Plastic accumulation in the open environment due to mismanagement has led to growing concern over its pollution and degradation of ecosystems and impacts on human health. The current linear consumption of conventional plastics is widely considered unsustainable. Biodegradable polymers (bioplastics) have been growing in production and use and are frequently marketed as sustainable alternatives to conventional plastics. However, the environmental impacts resulting from the mismanagement or improper disposal of bioplastics is an area of research that is still in its infancy. This is especially true in the context of Ireland, which generates the highest amount of plastic packaging waste in the EU. The expected growth in bioplastic consumption and the lack of bioplastic degradation knowledge coupled with Ireland’s high plastic waste generation and abundance of rain serves as the foundation to this research. This research aims to evaluate the degradation and fragmentation of degradable and nondegradable bioplastics in a controlled environment, simulating maritime conditions to gain a better understanding of their possible degradation in an open environment due to mismanagement or littering. Rainfall simulators can replicate natural rainfall events and provide meaningful, quantifiable data. Rainfall simulation and UV ageing will be used under controlled laboratory conditions to analyse bioplastic degradation over time. Rainfall runoff will be collected and analysed for microplastic persistence to glean insight into possible impacts to environmental receptors such as soil and waterways.

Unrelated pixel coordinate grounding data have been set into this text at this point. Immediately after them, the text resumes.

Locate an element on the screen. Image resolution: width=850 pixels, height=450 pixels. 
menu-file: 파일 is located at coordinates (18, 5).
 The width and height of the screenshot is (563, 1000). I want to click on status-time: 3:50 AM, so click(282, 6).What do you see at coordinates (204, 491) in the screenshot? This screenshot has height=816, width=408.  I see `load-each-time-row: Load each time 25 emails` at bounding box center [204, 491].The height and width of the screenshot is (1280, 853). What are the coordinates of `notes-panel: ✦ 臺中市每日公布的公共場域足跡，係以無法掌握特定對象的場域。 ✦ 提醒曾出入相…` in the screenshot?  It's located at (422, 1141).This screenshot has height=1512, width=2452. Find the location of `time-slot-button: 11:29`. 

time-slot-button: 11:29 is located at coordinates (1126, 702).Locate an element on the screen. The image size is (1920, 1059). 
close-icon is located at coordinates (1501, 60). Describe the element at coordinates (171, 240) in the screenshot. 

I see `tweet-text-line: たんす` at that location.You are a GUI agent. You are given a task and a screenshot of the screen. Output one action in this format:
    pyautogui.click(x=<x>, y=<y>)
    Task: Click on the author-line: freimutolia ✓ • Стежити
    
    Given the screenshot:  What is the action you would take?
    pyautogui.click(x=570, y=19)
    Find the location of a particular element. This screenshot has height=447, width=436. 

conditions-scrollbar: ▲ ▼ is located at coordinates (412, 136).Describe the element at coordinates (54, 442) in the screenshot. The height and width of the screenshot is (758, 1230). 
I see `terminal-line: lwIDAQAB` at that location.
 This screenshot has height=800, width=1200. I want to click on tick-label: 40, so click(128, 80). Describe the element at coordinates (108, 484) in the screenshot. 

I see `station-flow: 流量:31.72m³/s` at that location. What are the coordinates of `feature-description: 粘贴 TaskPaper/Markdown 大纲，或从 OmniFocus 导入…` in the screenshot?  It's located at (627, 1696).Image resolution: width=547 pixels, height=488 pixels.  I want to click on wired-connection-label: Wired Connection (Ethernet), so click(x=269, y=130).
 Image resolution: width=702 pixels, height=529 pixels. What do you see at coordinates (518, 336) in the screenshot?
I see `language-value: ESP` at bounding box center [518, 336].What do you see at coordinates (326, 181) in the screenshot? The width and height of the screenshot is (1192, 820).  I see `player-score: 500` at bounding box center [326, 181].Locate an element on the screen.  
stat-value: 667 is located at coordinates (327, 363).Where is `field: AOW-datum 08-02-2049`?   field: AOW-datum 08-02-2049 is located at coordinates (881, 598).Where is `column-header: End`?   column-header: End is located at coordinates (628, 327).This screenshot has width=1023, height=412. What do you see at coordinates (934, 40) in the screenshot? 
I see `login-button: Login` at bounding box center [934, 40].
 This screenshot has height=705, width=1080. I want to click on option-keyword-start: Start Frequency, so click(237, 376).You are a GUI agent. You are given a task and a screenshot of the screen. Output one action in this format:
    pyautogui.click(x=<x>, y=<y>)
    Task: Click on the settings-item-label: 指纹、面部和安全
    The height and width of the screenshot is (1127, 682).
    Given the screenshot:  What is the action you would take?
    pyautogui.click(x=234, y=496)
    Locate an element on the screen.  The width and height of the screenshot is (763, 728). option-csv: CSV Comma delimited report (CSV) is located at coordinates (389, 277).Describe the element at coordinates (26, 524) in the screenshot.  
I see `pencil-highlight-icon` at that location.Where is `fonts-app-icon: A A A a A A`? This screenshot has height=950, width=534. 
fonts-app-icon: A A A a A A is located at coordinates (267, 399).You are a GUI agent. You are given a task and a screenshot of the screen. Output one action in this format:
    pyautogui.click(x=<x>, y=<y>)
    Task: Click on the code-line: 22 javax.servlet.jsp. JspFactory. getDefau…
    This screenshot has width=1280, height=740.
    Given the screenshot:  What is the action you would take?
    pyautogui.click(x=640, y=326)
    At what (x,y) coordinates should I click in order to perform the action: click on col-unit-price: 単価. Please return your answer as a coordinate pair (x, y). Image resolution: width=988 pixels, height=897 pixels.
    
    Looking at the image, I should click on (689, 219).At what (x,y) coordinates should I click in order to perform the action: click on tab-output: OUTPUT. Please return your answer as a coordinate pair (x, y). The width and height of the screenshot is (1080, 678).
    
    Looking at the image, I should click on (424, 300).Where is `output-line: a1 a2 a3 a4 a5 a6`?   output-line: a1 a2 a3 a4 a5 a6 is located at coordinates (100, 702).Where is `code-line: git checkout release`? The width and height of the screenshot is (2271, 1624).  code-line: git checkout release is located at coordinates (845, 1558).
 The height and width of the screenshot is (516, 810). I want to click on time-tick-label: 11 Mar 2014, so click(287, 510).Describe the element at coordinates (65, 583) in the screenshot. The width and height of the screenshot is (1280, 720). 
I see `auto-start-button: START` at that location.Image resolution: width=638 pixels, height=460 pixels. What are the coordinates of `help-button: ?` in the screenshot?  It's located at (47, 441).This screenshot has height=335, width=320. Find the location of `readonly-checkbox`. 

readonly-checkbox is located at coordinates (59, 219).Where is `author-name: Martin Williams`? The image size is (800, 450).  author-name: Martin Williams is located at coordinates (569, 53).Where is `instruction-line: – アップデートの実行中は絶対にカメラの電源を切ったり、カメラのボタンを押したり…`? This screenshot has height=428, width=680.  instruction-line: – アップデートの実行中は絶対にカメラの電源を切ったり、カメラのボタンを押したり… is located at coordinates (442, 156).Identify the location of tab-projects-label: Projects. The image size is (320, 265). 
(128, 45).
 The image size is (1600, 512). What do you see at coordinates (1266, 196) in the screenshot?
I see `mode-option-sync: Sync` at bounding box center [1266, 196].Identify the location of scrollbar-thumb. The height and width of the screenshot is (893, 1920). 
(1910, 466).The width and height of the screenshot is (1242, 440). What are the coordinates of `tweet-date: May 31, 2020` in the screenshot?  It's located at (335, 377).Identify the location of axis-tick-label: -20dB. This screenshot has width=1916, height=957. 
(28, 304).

Following the rainfall simulation, mechanical testing in the form of tensile strength tests will be performed to further analyse the degradation. Lastly, computational modelling and soil burial studies will act as supports to the laboratory testing. To our knowledge, this is the first study of its kind using rainfall simulation to evaluate bioplastic degradation and this research has the potential to offer a novel method for evaluating bioplastic degradation in a simulated oceanic climate environment.